Keep us posted with how you make out and what you end up doing.

PS ~ I REALLY love the Exo Terra's. We have three different sizes right now in our collection and I wouldn't mind getting the new XXL size they have out now (hint poopsie for Christmas!) :lol: 
What are you doing with the background? Are you covering the background with silicone and coco bedding? I did this to one of mine and it turned out BEUATIFUL! (Well, at least I think so.) :wink: 

Good Luck!


----------



## Guest (Sep 21, 2006)

WELCOME krowleey!! glad you found the site. ive never used the zoo med before so cant comment on that. 

as for lighting you may want to check out these lights of america set ups. they are for outdoor lighting, but put off a good bit of light. they are 65w and 6500k so they are just about perfect for your situation.

link for set up--> http://www.lightsofamerica.com/floods.htm

i havent seen any of the spirals in daylight higher then 30w. you may need more than one if you go that route.




DartMan said:


> ...light fixture with a 90 watt Daylight spiral CP light bulb from Home Depot.

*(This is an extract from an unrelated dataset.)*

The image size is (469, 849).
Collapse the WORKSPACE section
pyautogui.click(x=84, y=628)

could you elaborate on this? i havent seen any spirals that big. 30w is the highest ive seen. my buddy said he saw some 40 or 42w, but i didnt see them and cant find them now. where did you get the 90w? are you sure it was 90w?


----------



## DartMan (Nov 29, 2005)

Landon,

I buy them at Home Depot. I can't remember what the "down rated" wattage vaule is, but the upper equivalency is 90 watt. I'm almot certain that I saw either a 100 watt or mybe 110 watt the other week while I was shopping there. In either case, the 90 watt was packaged as a double bulb offer and sold for around $8.97.

I've heard that there's some inconsistancy with Home Depots as far as some sell a certain product yet another HD might not.

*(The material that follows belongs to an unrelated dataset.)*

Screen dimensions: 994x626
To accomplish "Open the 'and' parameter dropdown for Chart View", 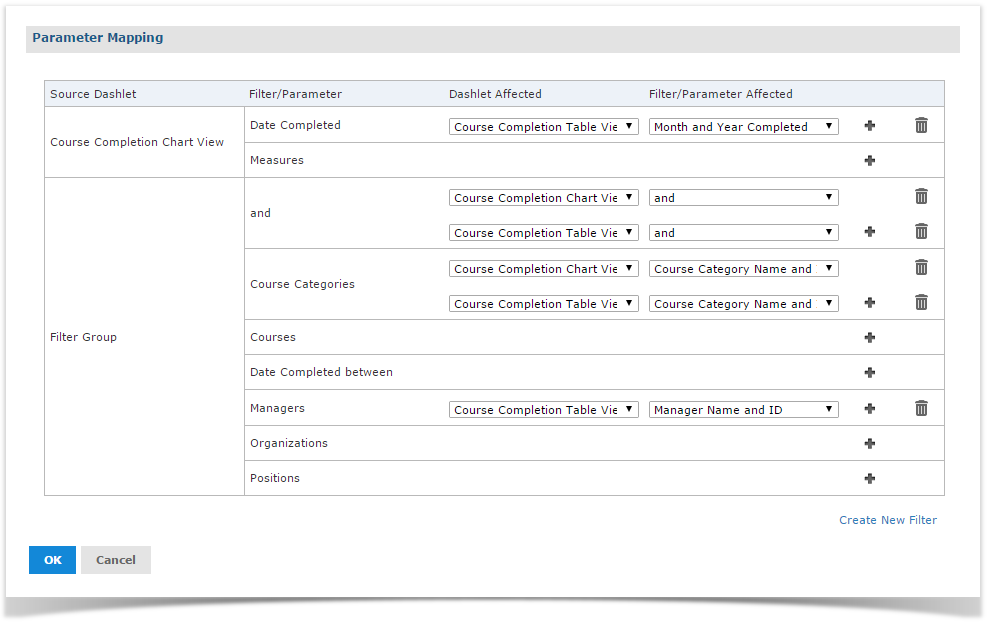I will tap(744, 197).
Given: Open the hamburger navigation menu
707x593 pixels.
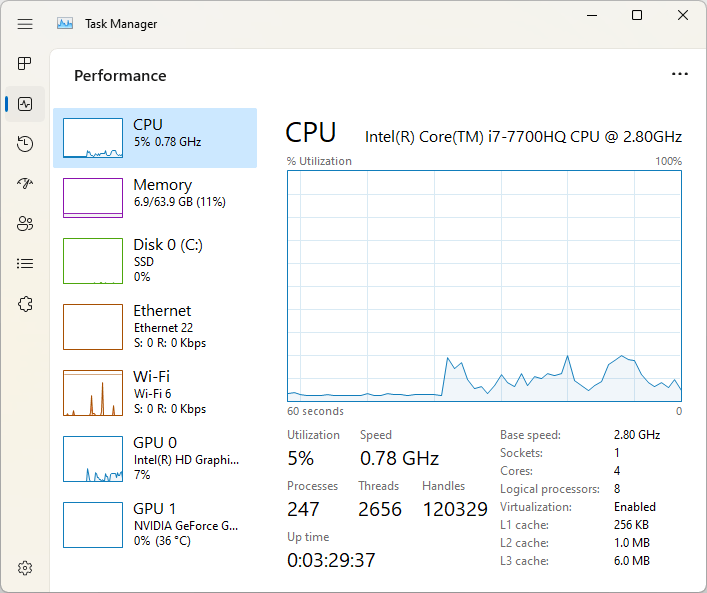Looking at the screenshot, I should pyautogui.click(x=25, y=24).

Are you buying the lights of america set ups factory direct or are you purchasing them locally? If you're buying it locally, how much do they go for? I see the website says $34.99.

Also, that fixtures spec's. says that it has a "photocell" on it. How do you over ride the "photocell" and turn it on/off as you want it to.

Thanks!


----------



## Guest (Sep 21, 2006)

^ thanks for the info. i dont consider the one that says 100w actually 100w. its just equivilent light ouput to an incandescant at that wattage. those are probably the same or similar to theo nes ive been getting. i think the 27w says 100w and the 30w says 110w, or something like that.

the LoAs i posted, ive been getting from HD. ive seen them with and without the photocell. my buddy that put me on them buys the ones wiht the photocell and just puts a piece of electric tape over it. im sure some black silicone owuld do the same job. that way whevver the timer is on, its dark out  

they are usually $34.99 at HD and Lowes, but there is an HD nearby that sells them for $29.99. somebody posted here recently that some WalMarts had them on sale for $19.99 and Sams for $14.99. 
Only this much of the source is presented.